## BEGIN WORKING DATA

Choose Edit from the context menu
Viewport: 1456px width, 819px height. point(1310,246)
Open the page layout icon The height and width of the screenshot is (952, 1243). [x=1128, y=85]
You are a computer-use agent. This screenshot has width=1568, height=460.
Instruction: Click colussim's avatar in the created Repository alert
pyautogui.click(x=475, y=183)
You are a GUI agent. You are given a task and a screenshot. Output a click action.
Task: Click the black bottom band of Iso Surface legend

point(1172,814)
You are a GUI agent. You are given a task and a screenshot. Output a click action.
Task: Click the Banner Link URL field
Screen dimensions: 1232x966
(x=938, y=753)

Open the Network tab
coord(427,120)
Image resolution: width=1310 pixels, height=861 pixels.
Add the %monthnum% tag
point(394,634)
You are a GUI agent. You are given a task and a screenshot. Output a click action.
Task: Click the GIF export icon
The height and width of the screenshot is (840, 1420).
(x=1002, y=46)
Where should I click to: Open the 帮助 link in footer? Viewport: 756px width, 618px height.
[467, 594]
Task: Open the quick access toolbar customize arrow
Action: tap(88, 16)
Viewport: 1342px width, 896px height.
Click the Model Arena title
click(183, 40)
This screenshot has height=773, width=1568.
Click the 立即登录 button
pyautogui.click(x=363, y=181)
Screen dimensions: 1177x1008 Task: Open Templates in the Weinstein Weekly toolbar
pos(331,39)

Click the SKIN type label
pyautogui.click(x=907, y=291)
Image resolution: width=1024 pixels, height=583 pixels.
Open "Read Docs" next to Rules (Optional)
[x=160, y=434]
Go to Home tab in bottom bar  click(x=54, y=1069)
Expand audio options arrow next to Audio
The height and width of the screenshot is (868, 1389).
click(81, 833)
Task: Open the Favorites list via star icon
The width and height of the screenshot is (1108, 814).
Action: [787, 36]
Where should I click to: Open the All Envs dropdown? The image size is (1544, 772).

## END WORKING DATA

(OBJECTIVE):
Change every "Screen dimensions" in the material above to "Screen size", and give back all of the material with nothing else altered.

(FINISHED ANSWER):
Choose Edit from the context menu
Viewport: 1456px width, 819px height. point(1310,246)
Open the page layout icon The height and width of the screenshot is (952, 1243). [x=1128, y=85]
You are a computer-use agent. This screenshot has width=1568, height=460.
Instruction: Click colussim's avatar in the created Repository alert
pyautogui.click(x=475, y=183)
You are a GUI agent. You are given a task and a screenshot. Output a click action.
Task: Click the black bottom band of Iso Surface legend

point(1172,814)
You are a GUI agent. You are given a task and a screenshot. Output a click action.
Task: Click the Banner Link URL field
Screen size: 1232x966
(x=938, y=753)

Open the Network tab
coord(427,120)
Image resolution: width=1310 pixels, height=861 pixels.
Add the %monthnum% tag
point(394,634)
You are a GUI agent. You are given a task and a screenshot. Output a click action.
Task: Click the GIF export icon
The height and width of the screenshot is (840, 1420).
(x=1002, y=46)
Where should I click to: Open the 帮助 link in footer? Viewport: 756px width, 618px height.
[467, 594]
Task: Open the quick access toolbar customize arrow
Action: tap(88, 16)
Viewport: 1342px width, 896px height.
Click the Model Arena title
click(183, 40)
This screenshot has height=773, width=1568.
Click the 立即登录 button
pyautogui.click(x=363, y=181)
Screen size: 1177x1008 Task: Open Templates in the Weinstein Weekly toolbar
pos(331,39)

Click the SKIN type label
pyautogui.click(x=907, y=291)
Image resolution: width=1024 pixels, height=583 pixels.
Open "Read Docs" next to Rules (Optional)
[x=160, y=434]
Go to Home tab in bottom bar  click(x=54, y=1069)
Expand audio options arrow next to Audio
The height and width of the screenshot is (868, 1389).
click(81, 833)
Task: Open the Favorites list via star icon
The width and height of the screenshot is (1108, 814).
Action: [787, 36]
Where should I click to: Open the All Envs dropdown? The image size is (1544, 772).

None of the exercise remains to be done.